§ **Task instructions**: A faithful transcription of all the data is required.

--- Provided records ---

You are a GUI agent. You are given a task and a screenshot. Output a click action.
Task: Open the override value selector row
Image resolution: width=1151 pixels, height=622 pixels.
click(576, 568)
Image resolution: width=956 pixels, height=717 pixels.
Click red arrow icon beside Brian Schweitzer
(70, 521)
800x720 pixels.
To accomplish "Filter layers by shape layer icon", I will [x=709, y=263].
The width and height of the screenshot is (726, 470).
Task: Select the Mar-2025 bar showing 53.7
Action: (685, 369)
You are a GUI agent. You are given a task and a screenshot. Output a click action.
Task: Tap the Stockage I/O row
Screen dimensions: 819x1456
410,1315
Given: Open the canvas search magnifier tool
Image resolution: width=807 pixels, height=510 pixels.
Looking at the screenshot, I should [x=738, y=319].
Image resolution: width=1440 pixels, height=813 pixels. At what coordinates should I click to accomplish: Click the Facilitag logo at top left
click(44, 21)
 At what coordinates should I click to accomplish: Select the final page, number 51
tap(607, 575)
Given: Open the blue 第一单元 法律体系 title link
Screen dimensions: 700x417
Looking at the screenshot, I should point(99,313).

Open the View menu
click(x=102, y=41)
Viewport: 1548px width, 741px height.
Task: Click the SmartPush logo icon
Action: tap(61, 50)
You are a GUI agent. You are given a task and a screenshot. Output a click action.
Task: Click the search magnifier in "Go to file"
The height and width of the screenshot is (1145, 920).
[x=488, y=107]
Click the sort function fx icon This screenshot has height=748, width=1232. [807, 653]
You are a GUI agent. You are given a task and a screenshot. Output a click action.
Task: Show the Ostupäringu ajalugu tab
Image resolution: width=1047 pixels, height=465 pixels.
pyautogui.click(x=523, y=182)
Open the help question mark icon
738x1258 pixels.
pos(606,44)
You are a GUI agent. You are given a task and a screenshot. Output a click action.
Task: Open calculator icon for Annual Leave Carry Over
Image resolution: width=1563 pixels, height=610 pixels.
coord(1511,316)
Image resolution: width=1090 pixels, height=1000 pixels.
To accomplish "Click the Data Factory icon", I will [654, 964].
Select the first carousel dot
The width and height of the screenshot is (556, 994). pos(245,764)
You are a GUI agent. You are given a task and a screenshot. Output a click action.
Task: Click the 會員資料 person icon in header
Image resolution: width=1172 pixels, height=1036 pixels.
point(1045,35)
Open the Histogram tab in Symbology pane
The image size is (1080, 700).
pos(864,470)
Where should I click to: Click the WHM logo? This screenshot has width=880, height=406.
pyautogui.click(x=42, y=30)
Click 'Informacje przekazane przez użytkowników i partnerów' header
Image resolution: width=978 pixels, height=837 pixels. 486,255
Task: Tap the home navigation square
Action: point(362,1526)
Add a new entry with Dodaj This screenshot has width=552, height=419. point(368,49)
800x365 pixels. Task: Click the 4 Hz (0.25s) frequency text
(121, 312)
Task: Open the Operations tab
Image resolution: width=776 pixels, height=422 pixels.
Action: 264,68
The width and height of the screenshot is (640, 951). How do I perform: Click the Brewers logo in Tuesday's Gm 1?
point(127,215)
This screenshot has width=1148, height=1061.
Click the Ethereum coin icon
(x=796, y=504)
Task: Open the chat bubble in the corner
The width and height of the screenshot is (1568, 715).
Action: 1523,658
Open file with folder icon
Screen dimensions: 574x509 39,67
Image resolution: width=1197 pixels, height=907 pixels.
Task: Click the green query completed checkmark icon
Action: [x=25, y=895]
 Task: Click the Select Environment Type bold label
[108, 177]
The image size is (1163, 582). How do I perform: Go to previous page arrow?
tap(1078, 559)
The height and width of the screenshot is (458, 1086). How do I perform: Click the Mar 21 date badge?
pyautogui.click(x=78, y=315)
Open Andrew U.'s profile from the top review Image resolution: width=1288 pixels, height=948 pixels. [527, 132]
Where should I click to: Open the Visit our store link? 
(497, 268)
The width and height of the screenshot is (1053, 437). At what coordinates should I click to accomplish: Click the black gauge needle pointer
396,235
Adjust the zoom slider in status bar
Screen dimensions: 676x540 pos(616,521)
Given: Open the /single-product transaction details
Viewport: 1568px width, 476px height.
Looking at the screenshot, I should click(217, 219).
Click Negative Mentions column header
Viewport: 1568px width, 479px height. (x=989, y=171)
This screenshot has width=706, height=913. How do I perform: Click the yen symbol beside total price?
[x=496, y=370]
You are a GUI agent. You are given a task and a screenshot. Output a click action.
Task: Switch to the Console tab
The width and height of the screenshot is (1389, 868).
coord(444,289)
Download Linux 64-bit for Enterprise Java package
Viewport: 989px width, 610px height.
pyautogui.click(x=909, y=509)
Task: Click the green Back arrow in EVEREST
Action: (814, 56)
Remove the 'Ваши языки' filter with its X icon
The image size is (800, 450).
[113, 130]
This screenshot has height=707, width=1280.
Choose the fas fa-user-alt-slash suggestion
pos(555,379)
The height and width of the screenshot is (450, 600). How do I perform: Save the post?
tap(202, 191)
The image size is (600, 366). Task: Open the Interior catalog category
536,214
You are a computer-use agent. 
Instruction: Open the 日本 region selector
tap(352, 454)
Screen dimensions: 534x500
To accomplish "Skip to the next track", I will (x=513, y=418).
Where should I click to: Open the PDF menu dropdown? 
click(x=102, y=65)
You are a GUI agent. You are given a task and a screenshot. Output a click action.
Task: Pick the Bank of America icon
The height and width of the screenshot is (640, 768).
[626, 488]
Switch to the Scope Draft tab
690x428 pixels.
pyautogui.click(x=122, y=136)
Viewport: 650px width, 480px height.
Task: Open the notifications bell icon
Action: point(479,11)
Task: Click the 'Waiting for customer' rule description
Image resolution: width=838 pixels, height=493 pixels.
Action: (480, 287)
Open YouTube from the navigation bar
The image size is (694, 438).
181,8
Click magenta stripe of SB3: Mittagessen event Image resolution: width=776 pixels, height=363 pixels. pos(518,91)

---

§ **Answer to this task**:
You are a GUI agent. You are given a task and a screenshot. Output a click action.
Task: Open the override value selector row
Image resolution: width=1151 pixels, height=622 pixels.
click(576, 568)
Image resolution: width=956 pixels, height=717 pixels.
Click red arrow icon beside Brian Schweitzer
(70, 521)
800x720 pixels.
To accomplish "Filter layers by shape layer icon", I will [x=709, y=263].
The width and height of the screenshot is (726, 470).
Task: Select the Mar-2025 bar showing 53.7
Action: (685, 369)
You are a GUI agent. You are given a task and a screenshot. Output a click action.
Task: Tap the Stockage I/O row
Screen dimensions: 819x1456
410,1315
Given: Open the canvas search magnifier tool
Image resolution: width=807 pixels, height=510 pixels.
Looking at the screenshot, I should [x=738, y=319].
Image resolution: width=1440 pixels, height=813 pixels. At what coordinates should I click to accomplish: Click the Facilitag logo at top left
click(44, 21)
 At what coordinates should I click to accomplish: Select the final page, number 51
tap(607, 575)
Given: Open the blue 第一单元 法律体系 title link
Screen dimensions: 700x417
Looking at the screenshot, I should point(99,313).

Open the View menu
click(x=102, y=41)
Viewport: 1548px width, 741px height.
Task: Click the SmartPush logo icon
Action: tap(61, 50)
You are a GUI agent. You are given a task and a screenshot. Output a click action.
Task: Click the search magnifier in "Go to file"
The height and width of the screenshot is (1145, 920).
[x=488, y=107]
Click the sort function fx icon This screenshot has height=748, width=1232. [807, 653]
You are a GUI agent. You are given a task and a screenshot. Output a click action.
Task: Show the Ostupäringu ajalugu tab
Image resolution: width=1047 pixels, height=465 pixels.
pyautogui.click(x=523, y=182)
Open the help question mark icon
738x1258 pixels.
pos(606,44)
You are a GUI agent. You are given a task and a screenshot. Output a click action.
Task: Open calculator icon for Annual Leave Carry Over
Image resolution: width=1563 pixels, height=610 pixels.
coord(1511,316)
Image resolution: width=1090 pixels, height=1000 pixels.
To accomplish "Click the Data Factory icon", I will [654, 964].
Select the first carousel dot
The width and height of the screenshot is (556, 994). pos(245,764)
You are a GUI agent. You are given a task and a screenshot. Output a click action.
Task: Click the 會員資料 person icon in header
Image resolution: width=1172 pixels, height=1036 pixels.
point(1045,35)
Open the Histogram tab in Symbology pane
The image size is (1080, 700).
pos(864,470)
Where should I click to: Click the WHM logo? This screenshot has width=880, height=406.
pyautogui.click(x=42, y=30)
Click 'Informacje przekazane przez użytkowników i partnerów' header
Image resolution: width=978 pixels, height=837 pixels. 486,255
Task: Tap the home navigation square
Action: point(362,1526)
Add a new entry with Dodaj This screenshot has width=552, height=419. point(368,49)
800x365 pixels. Task: Click the 4 Hz (0.25s) frequency text
(121, 312)
Task: Open the Operations tab
Image resolution: width=776 pixels, height=422 pixels.
Action: 264,68
The width and height of the screenshot is (640, 951). How do I perform: Click the Brewers logo in Tuesday's Gm 1?
point(127,215)
This screenshot has width=1148, height=1061.
Click the Ethereum coin icon
(x=796, y=504)
Task: Open the chat bubble in the corner
The width and height of the screenshot is (1568, 715).
Action: 1523,658
Open file with folder icon
Screen dimensions: 574x509 39,67
Image resolution: width=1197 pixels, height=907 pixels.
Task: Click the green query completed checkmark icon
Action: [x=25, y=895]
 Task: Click the Select Environment Type bold label
[108, 177]
The image size is (1163, 582). How do I perform: Go to previous page arrow?
tap(1078, 559)
The height and width of the screenshot is (458, 1086). How do I perform: Click the Mar 21 date badge?
pyautogui.click(x=78, y=315)
Open Andrew U.'s profile from the top review Image resolution: width=1288 pixels, height=948 pixels. [527, 132]
Where should I click to: Open the Visit our store link? 
(497, 268)
The width and height of the screenshot is (1053, 437). At what coordinates should I click to accomplish: Click the black gauge needle pointer
396,235
Adjust the zoom slider in status bar
Screen dimensions: 676x540 pos(616,521)
Given: Open the /single-product transaction details
Viewport: 1568px width, 476px height.
Looking at the screenshot, I should click(217, 219).
Click Negative Mentions column header
Viewport: 1568px width, 479px height. (x=989, y=171)
This screenshot has width=706, height=913. How do I perform: Click the yen symbol beside total price?
[x=496, y=370]
You are a GUI agent. You are given a task and a screenshot. Output a click action.
Task: Switch to the Console tab
The width and height of the screenshot is (1389, 868).
coord(444,289)
Download Linux 64-bit for Enterprise Java package
Viewport: 989px width, 610px height.
pyautogui.click(x=909, y=509)
Task: Click the green Back arrow in EVEREST
Action: (814, 56)
Remove the 'Ваши языки' filter with its X icon
The image size is (800, 450).
[113, 130]
This screenshot has height=707, width=1280.
Choose the fas fa-user-alt-slash suggestion
pos(555,379)
The height and width of the screenshot is (450, 600). How do I perform: Save the post?
tap(202, 191)
The image size is (600, 366). Task: Open the Interior catalog category
536,214
You are a computer-use agent. 
Instruction: Open the 日本 region selector
tap(352, 454)
Screen dimensions: 534x500
To accomplish "Skip to the next track", I will (x=513, y=418).
Where should I click to: Open the PDF menu dropdown? 
click(x=102, y=65)
You are a GUI agent. You are given a task and a screenshot. Output a click action.
Task: Pick the Bank of America icon
The height and width of the screenshot is (640, 768).
[626, 488]
Switch to the Scope Draft tab
690x428 pixels.
pyautogui.click(x=122, y=136)
Viewport: 650px width, 480px height.
Task: Open the notifications bell icon
Action: point(479,11)
Task: Click the 'Waiting for customer' rule description
Image resolution: width=838 pixels, height=493 pixels.
Action: (480, 287)
Open YouTube from the navigation bar
The image size is (694, 438).
181,8
Click magenta stripe of SB3: Mittagessen event Image resolution: width=776 pixels, height=363 pixels. pos(518,91)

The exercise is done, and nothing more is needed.